New Poll Confirms What We Already Knew: America's 'Elites' Would Rather Cheat Than Lose

New Poll Confirms What We Already Knew: America's 'Elites' Would Rather Cheat Than Lose

A bombshell poll from the Napolitan Institute just put a number on what every red-blooded American has suspected for years — 69% of politically active elites would prefer their team cheat rather than accept voters' decisions. Nearly seven out of ten. And they wonder why we don't trust the system.

Veteran pollster Scott Rasmussen called it "the most alarming polling result I've ever seen." Coming from a guy who's spent decades swimming in voter data, that's not exactly a casual observation. But honestly, Scott? We've been watching these people operate. The only alarming part is that 31% apparently still have a shred of shame.

The poll, commissioned by the Committee to Unleash Prosperity and conducted by the Napolitan Institute, surveyed what researchers define as the "Elite 1%" — Americans with postgraduate degrees, urban residence, and annual household income of $150,000 or more. That tiny sliver, roughly 1% of the population, wields wildly outsized influence over media, policy, and culture. And 70% of them are aligned with the Democratic Party, compared to just 21% Republican.

So when nearly seven in ten of these folks say they'd rather rig the game than lose it fairly, we're not talking about some abstract philosophical debate. We're talking about the people who run newsrooms, staff federal agencies, and fund political campaigns.

Even among the broader Elite 1% who aren't politically hyperactive, 35% still support cheating over losing. One in three. That's not a fringe opinion — that's a culture.

And the contempt for ordinary voters runs even deeper. According to the same poll, 56% of politically active elites trust government agencies and "experts" more than they trust voters. The 77.3 million Americans who pulled the lever for Donald Trump in 2024? To these people, that's not democracy in action. That's a problem to be managed.

David Catron, Senior Editor at the American Spectator, broke down the findings for AMAC Newsline and connected them to real-world consequences that are already playing out. He points to the DOJ's Civil Rights Division, now led by Assistant Attorney General Harmeet Dhillon, which has been reviewing 16 Republican-leaning states for potential violations of federal voter registration laws. The department has requested voter roll data from 29 states — not to suppress votes, but to clean up the rolls that years of neglect turned into a cheat sheet.

Because here's the dirty little secret the elites don't want you thinking about: dirty voter rolls are a feature, not a bug. The National Voter Registration Act of 1993 and the Help America Vote Act of 2002 require states to maintain accurate rolls. But for years, blue-state officials treated those requirements like suggestions. Dead voters, moved voters, duplicate registrations — all left on the books. Funny how that works.

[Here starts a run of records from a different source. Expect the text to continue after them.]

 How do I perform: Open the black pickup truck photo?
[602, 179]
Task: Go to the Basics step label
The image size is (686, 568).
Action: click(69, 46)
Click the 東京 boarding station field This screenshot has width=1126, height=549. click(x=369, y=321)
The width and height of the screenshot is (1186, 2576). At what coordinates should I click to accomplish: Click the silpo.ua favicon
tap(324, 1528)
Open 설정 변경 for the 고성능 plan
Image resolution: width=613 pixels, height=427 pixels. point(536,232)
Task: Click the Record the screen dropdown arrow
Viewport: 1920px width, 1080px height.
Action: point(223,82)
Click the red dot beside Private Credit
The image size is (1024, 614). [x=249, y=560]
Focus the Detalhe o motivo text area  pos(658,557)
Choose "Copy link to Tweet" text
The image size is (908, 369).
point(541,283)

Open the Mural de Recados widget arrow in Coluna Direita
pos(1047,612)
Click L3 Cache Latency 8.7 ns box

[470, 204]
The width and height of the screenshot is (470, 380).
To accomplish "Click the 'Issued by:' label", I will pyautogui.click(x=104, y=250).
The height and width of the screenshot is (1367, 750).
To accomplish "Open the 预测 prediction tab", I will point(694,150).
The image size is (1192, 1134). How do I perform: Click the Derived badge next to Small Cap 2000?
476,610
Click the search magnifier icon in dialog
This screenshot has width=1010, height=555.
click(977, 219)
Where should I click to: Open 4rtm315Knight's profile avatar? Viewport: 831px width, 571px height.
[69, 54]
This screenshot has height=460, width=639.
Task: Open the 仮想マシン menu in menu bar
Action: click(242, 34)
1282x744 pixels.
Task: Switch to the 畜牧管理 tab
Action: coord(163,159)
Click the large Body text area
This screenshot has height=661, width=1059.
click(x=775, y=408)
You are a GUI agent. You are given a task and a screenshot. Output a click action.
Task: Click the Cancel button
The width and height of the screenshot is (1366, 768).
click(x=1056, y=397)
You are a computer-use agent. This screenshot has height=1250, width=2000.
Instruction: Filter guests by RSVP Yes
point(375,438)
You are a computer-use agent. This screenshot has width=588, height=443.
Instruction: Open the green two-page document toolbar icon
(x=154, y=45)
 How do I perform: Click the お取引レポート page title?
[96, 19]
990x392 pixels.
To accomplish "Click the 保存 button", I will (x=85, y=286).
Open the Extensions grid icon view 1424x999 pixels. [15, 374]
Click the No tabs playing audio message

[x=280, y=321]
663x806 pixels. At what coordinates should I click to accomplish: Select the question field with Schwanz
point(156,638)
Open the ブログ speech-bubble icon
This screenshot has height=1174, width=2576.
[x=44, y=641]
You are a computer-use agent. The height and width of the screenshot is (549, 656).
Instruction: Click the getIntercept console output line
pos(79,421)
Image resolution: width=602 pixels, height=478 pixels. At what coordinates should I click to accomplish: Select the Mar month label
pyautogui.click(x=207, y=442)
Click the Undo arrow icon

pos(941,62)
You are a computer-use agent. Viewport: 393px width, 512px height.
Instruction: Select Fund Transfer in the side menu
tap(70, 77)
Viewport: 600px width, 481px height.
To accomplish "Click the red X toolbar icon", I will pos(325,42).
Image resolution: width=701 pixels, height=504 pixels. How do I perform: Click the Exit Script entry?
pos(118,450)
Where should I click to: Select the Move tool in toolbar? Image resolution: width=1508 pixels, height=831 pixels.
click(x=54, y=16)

And the preferred infrastructure for exploiting those bloated rolls? Mail-in ballots. Eight states now conduct all-mail elections: California, Colorado, Hawaii, Nevada, Oregon, Utah, Vermont, and Washington. Ballots flying through the postal system to every name on the list, whether that person is alive, moved, or ever existed in the first place.

Contributor Stu Cvrk at American Greatness has documented how Democrats have pushed universal mail-in voting and same-day registration through legislation like the For the People Act — sold to the public as "expanding access" while conveniently making verification nearly impossible.

This is exactly why court victories like the one Florida just scored matter so much. On June 1, Florida's 1st District Court of Appeals upheld the state's new congressional redistricting map, blocking Democrat attorney Marc Elias's legal challenge. Attorney General James Uthmeier celebrated the ruling, and Governor Ron DeSantis noted that both the trial court and the appeals court sided with Florida. The new map adds four Republican-friendly districts — and Democrats' legal play to claw them back just hit a wall.

When the elites can't win at the ballot box, they lawyer up. When the courts say no, they scream about "democracy." The irony would be delicious if it weren't so dangerous.

The poll numbers tell the story plainly. These aren't conspiracy theories. These aren't right-wing fever dreams. Sixty-nine percent of the people who consider themselves our betters would rather cheat than let us choose our own leaders.